Le 26 janvier 2020, Marie Cosnay quitte Bayonne pour se rendre en Grèce sur l’île de Lesbos dans le camp de Moria où vivent 12 000 réfugiés. Son périple s’achèvera aux îles Canaries en avril 2021 dans une prison à ciel ouvert où arrivent d’Afrique ceux qui ont dû renoncer à la voie méditerranéenne du fait d’un renforcement draconien des contrôles. Dix-huit mois durant, elle aura rencontré des migrants, les aura aidés dans le dédale administratif, elle les aura écoutés puis elle aura collecté leurs témoignages. Son récit est fait de toutes ces rencontres, ces voix. Et entre toutes ces vies racontées, un fil ténu reliant les histoires entre elles : « des voyages obstinés, la mort déjà venue à laquelle s’arracher, le monde sous les pieds, des dialogues, des récits, des familles étranges, éclatées (…). Des îles. Des forteresses ». La mort partout et tout le temps, celle qui chasse hors du pays et rôde dès la première frontière franchie comme le dit l’un de ces exilés : « on est soi-même le deuil, on ne porte rien, ne peut rien porter, on est le poids, la lourdeur enclose dans la lourdeur. Personne ne va sans fantômes. Soit tu fonces, soit tu te retournes, dans tous les cas tu peux mourir ».

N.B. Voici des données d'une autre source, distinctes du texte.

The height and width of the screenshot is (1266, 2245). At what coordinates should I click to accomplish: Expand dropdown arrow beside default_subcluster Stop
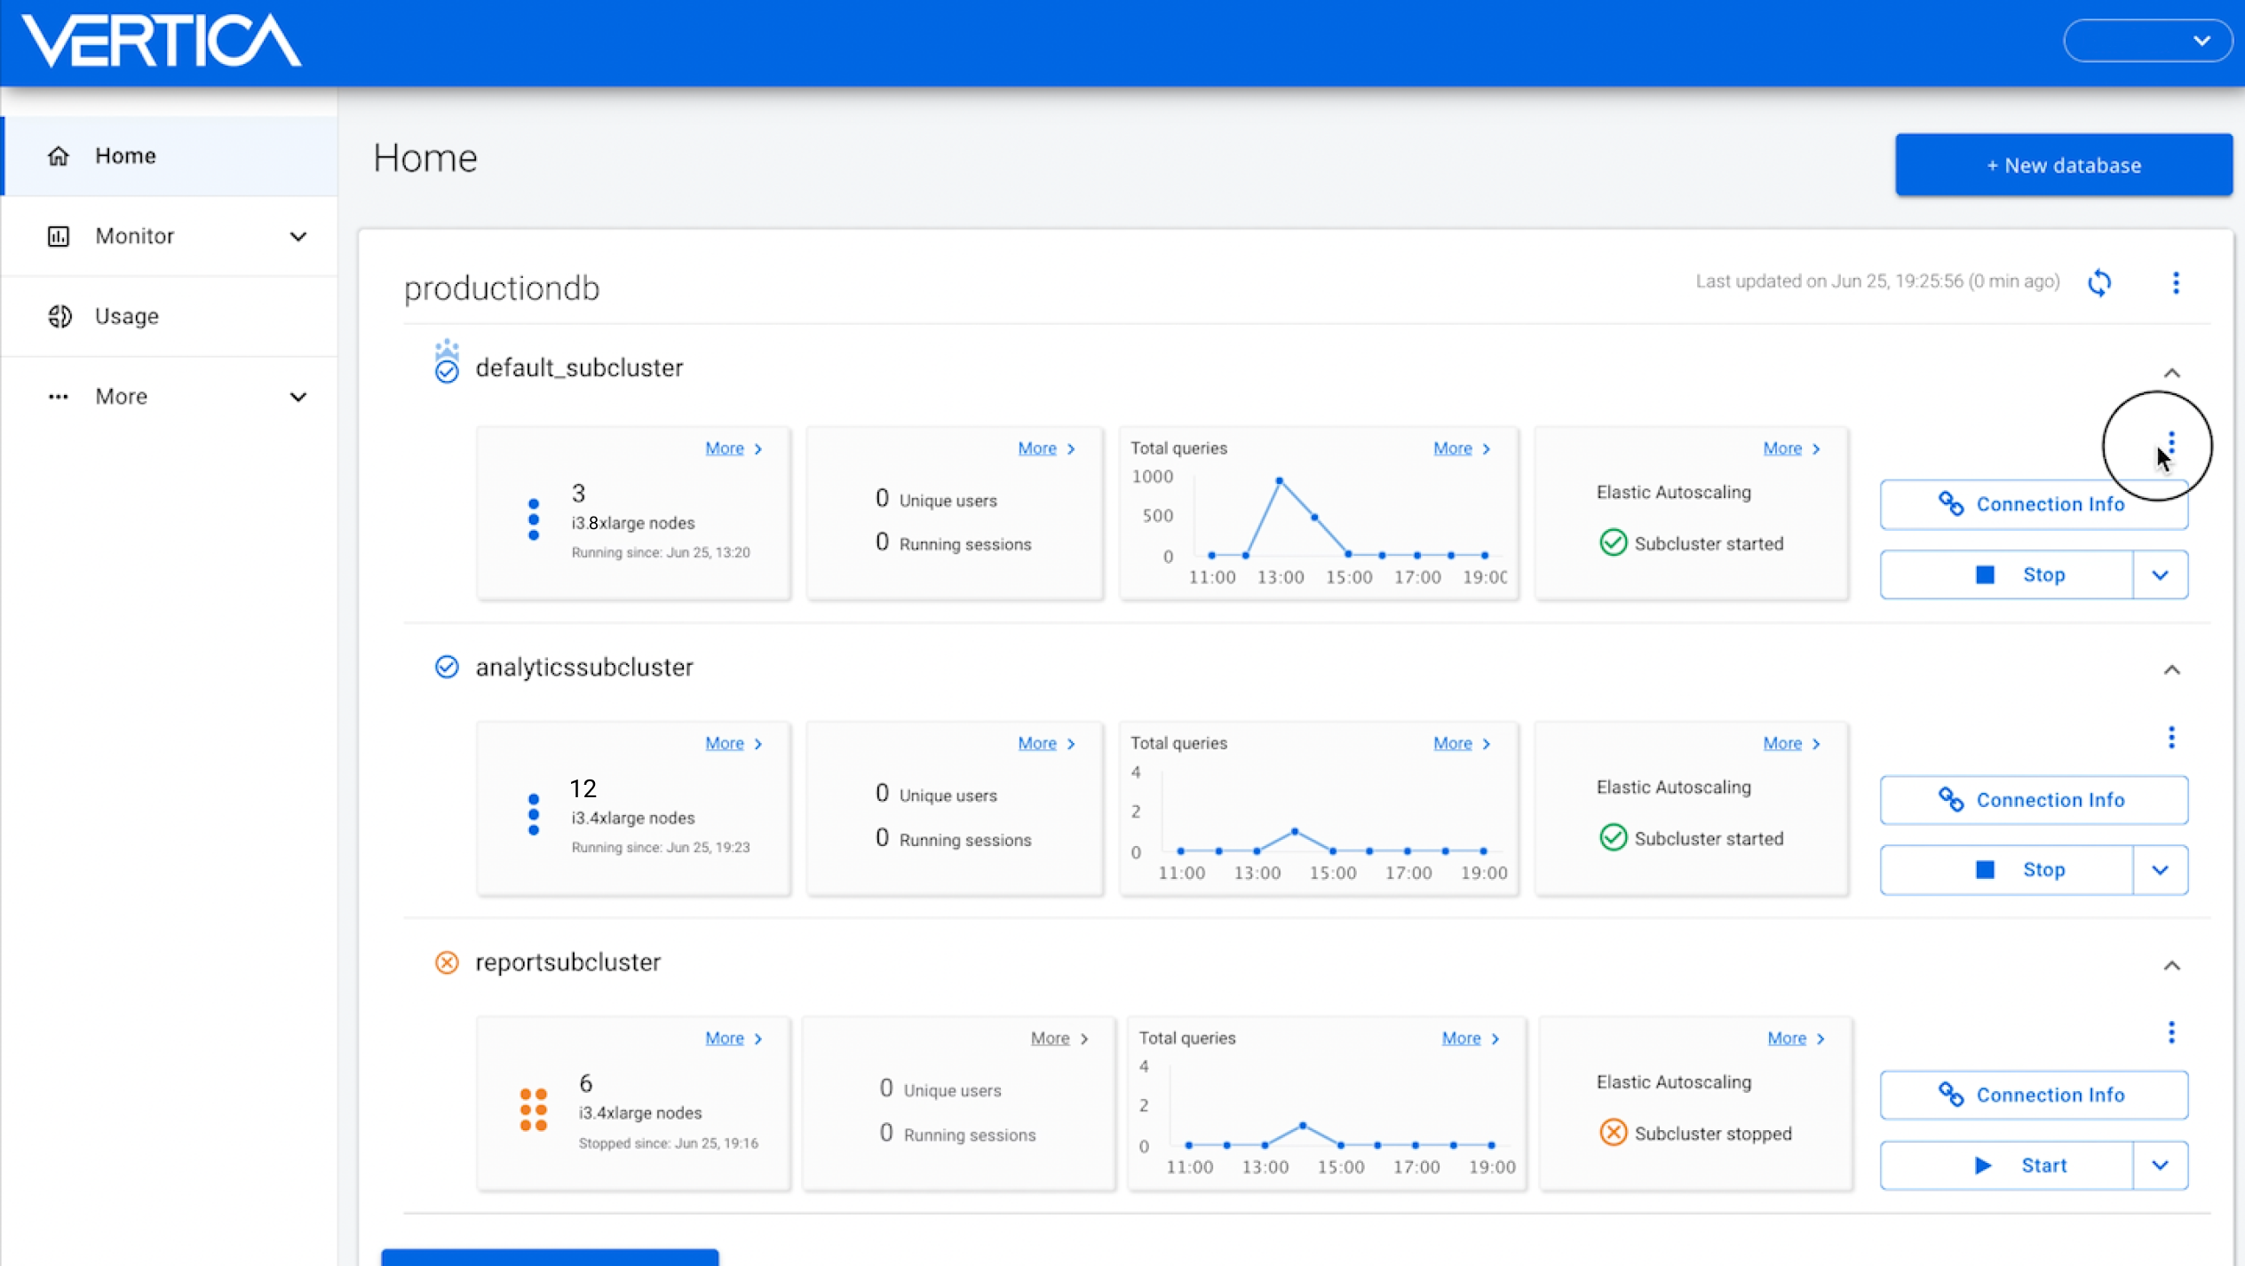[2160, 575]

On sort rincé de ce texte choral, la sensation d’être au plus de ces hommes et femmes qui se battent pour vivre quelque part : Moïse, Ahmed, Adama, Fatou, Thierno, Baba Thomas… Leurs prénoms comme autant de géographies sonores, de traces de leur parcours, d’identités en transit mais bien vivantes contrastant avec le silence des morts et des disparus, de ceux qui n’auront pas de stèle.

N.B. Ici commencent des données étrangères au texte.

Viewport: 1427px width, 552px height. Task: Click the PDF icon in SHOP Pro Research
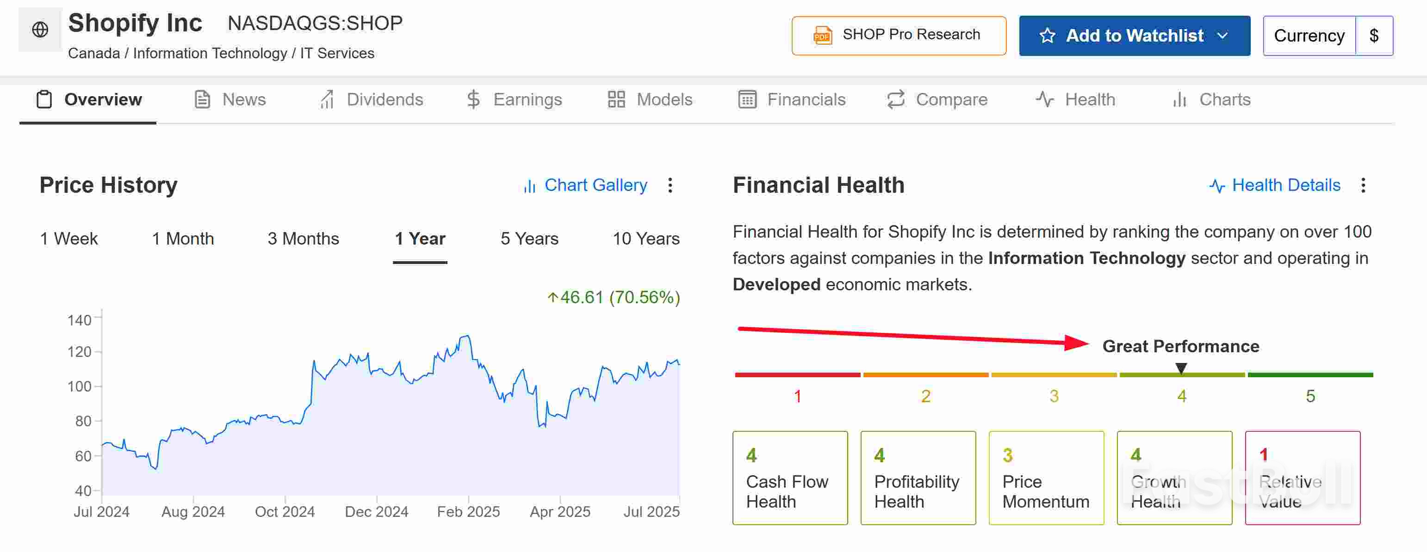(822, 35)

Mais la fatigue qui gagne le lecteur est aussi due à cette course contre la montre dans laquelle l’autrice nous fait entrer. Ordonnant le récit, les dates créent un état d’urgence. Une fois parvenu de l’autre côté, un autre insupportable commence : « on fait des corps vivants des habitants du camp des corps incapables, et par la passivité qu’on leur impose, on ne peut s’empêcher de penser qu’on les identifie aux déchets eux-mêmes ». La durée se traverse tout autant que s’éprouve la violence d’une politique d’immigration européenne qui s’étouffe dans ses paradoxes. « La mise à l’écart du droit d’une partie de la population est une mise au flou. On en vient à ne pas pouvoir distinguer sujet et objet de la violence » d’autant que subsistent entre Etats de UE l’absence d’équité entre pays d’accueil et des divergences indépassables. Et comme le formule si justement Roudy dans le camp de Moria, « on était dans une impasse. Alors que toutes ces intelligences, assemblées, ces volontés  ».

Christine Plantec

Des îles
Marie Cosnay
L’Ogre, 175 pages, 21

Paroles en archipel Par Christine Plantec
Le Matricule des Anges n°229 , janvier 2022.